Он сел, чувствуя себя странно опустошенным после такой
длинной для скифа речи. По лбу поползли капли пота. Он боялся смахнуть их,
держал лицо строгим и надменным.
В гробовом молчании старейшины Совета обменивались
осторожными взглядами. Один старец, по виду едва ли не самый древний, покачал
головой:
– Как могут наши племена слиться, пусть даже в далеком
будущем, или даже жить на одной земле? У нас столько законов, которых вы
исполнять не станете. А для нас они обязательны. Еще Ной велел соблюдать!
К примеру, не есть мясо с кровью, оторванное от живого существа…
Рус вскинулся, один из древнейших обычаев, поддерживает
воинственный дух, отказаться нельзя никак, но Корнило, к его удивлению, шепнул:
– Соглашайся.
– Ты сдурел? – прошептал Рус яростно.
– Нет законов для всех, – шепнул Корнило. Он
посматривал на старцев хитро. – Даже у них, думаю, нет… В самом деле,
нечего печень убитого врага жрякать всему племени. Да, сказать правду, наше
племя никогда и не ело такое мясо с кровью. Смекаешь?.. А вот для воинов,
убивших врага в бою, этот обычай останется. Еще не понял? Воины и так как бы за
племенем или над племенем. Упражняются с мечами, бегают с двухпудовыми
камнями, прыгают в доспехах в воду. Разве так живет племя? Воины – это уже
не племя, а отдельная дружина.
Вид у старейшины был скептический, он ожидал отказ, но Рус
вдруг прямо встретил его взгляд:
– Согласен.
В комнате пронесся шепот изумления. Соломон переспросил
неверяще:
– Ты запретишь своему племени есть мясо с кровью?
Рус кивнул:
– Именно так, как ты сейчас сказал.
В свою очередь к уху Соломона наклонился Аарон, спросил
подозрительным шепотом:
– Думаешь, они будут соблюдать эти заветы?

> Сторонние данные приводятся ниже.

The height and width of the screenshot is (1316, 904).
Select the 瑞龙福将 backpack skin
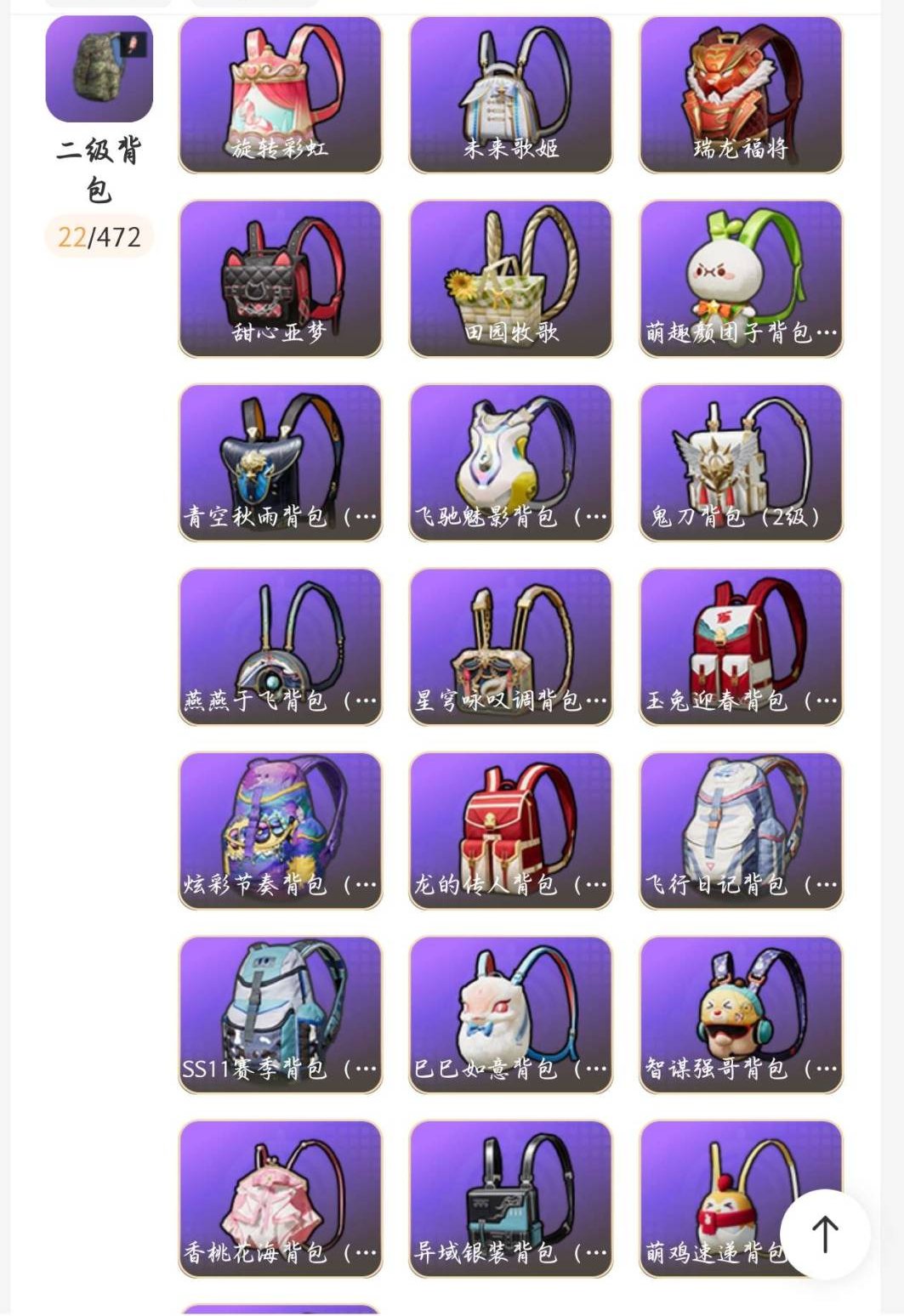[742, 95]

– Нет, не думаю, – ответил Соломон с грустной
улыбкой. – Они слишком бесхитростны. За версту видно, когда собираются
солгать… Но соблюдение правил наполовину уже лучше, чем полное бесправие.
Главное, что мы можем сделать, – это ввести эти правила в закон.

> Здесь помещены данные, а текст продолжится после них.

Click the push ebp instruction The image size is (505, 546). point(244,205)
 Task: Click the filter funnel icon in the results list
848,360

А где ты видел, чтобы законы выполнялись охотно? И целиком?
– Хочешь сказать, что постепенно…
– Да. Скифы еще не знают, чего можно добиться медленным
давлением шаг за шагом.
Рус поднялся, разговоры оборвались. Все взоры были на
огромной фигуре варварского князя. Он сказал громким мужественным голосом:
– Мне надо в свой стан. Но я вернусь за вашим словом.
Он кивнул Корниле, тот нехотя поднялся. Надо дать старцам
поговорить без чужих ушей, обсудить, посоветоваться со своим богом.
Когда стук копыт затих, тишина словно взорвалась голосами.
Соломон чувствовал, что слишком ошеломлен, чтобы сказать что-то стоящее. Сидел,
прислушивался, сам не открывая рта, наконец потихоньку выбрался из-за стола.
Старейшины срывали голоса в споре, воздух накалился.
Соломон вышел на крыльцо, по улице несся всадник, распугивая
людей. Конь остановился у крыльца как вкопанный. Ис спрыгнула легко, щеки ее
горели как утренняя заря.
– Я… я не верю… – воскликнула она. – Ни тому,
что Рус мог такое предложить, ни тому, что вы можете согласиться!